As Glad made his first attempt to scramble to his feet, he noticed that he was drenched in beer, and... and sticky red slop. It was blood he recognized, and small bits of flesh, but he didn't think he was seriously injured. On the other hand, he wasn't sure he could feel anything at all.

Rubin,” Glad cried into the darkness. “Where are you? Are you OK?”

It took Glad a few moments to fully comprehend the uselessness of that question, as a severed human limb, still grasping an empty beer stein in hand, fell off his lap to the floor below. He was wearing Rubin, or what was left of the man. Glad almost threw-up on the spot, but managed to hold it down, finally finishing his struggle to get both his feet under him.
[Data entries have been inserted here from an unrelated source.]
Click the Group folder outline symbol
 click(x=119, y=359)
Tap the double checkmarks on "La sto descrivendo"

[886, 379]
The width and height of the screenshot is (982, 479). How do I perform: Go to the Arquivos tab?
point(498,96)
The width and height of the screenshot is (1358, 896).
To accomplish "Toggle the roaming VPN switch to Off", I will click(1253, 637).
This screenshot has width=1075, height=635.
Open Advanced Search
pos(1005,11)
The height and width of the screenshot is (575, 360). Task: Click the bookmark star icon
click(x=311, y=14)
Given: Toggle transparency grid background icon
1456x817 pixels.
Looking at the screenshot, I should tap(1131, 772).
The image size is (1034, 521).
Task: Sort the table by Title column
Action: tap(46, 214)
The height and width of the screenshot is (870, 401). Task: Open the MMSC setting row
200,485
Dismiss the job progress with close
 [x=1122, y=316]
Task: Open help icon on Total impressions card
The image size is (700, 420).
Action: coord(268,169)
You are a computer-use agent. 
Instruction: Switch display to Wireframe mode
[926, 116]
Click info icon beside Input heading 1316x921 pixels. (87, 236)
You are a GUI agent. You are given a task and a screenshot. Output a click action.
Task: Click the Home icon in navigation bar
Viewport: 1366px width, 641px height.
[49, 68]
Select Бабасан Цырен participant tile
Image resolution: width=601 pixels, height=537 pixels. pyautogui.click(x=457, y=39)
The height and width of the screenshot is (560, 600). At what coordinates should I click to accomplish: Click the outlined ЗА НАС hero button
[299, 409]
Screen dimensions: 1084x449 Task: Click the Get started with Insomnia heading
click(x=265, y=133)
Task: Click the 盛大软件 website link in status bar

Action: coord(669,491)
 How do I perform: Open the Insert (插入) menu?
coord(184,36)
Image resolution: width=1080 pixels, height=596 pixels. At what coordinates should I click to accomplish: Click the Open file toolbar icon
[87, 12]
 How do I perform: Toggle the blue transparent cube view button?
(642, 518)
As he began to make his way out from the still burning rubble into the safety of the open street, it was as if he was not really there at all. Someone else was now doing all the walking, climbing, crawling for him.

Only the shreiking woman's cries brought Glad back to the moment. “It's gone! It's gone! IT”S ALL GONE!” the woman continued, and she was right. There wasn't a street where once there was one. A two block radius of Lion's Arch was completely obliterated, now standing in it's place was nothing but scattered piles of burning rubble and debree. Frantic screaming citizens raced back and forth between mangled dead bodies that littered the ground, while others tried to put down scattered fires with buckets of water. Glad tried to take in what he was seeing, but the harder he tried to focus, the more surreal the world became, and then he knew this strange, terrifying dream must soon end. Still, it occurred to him that it was at the center of the massive, smoking crator that Tinker Tom's workshop should have been.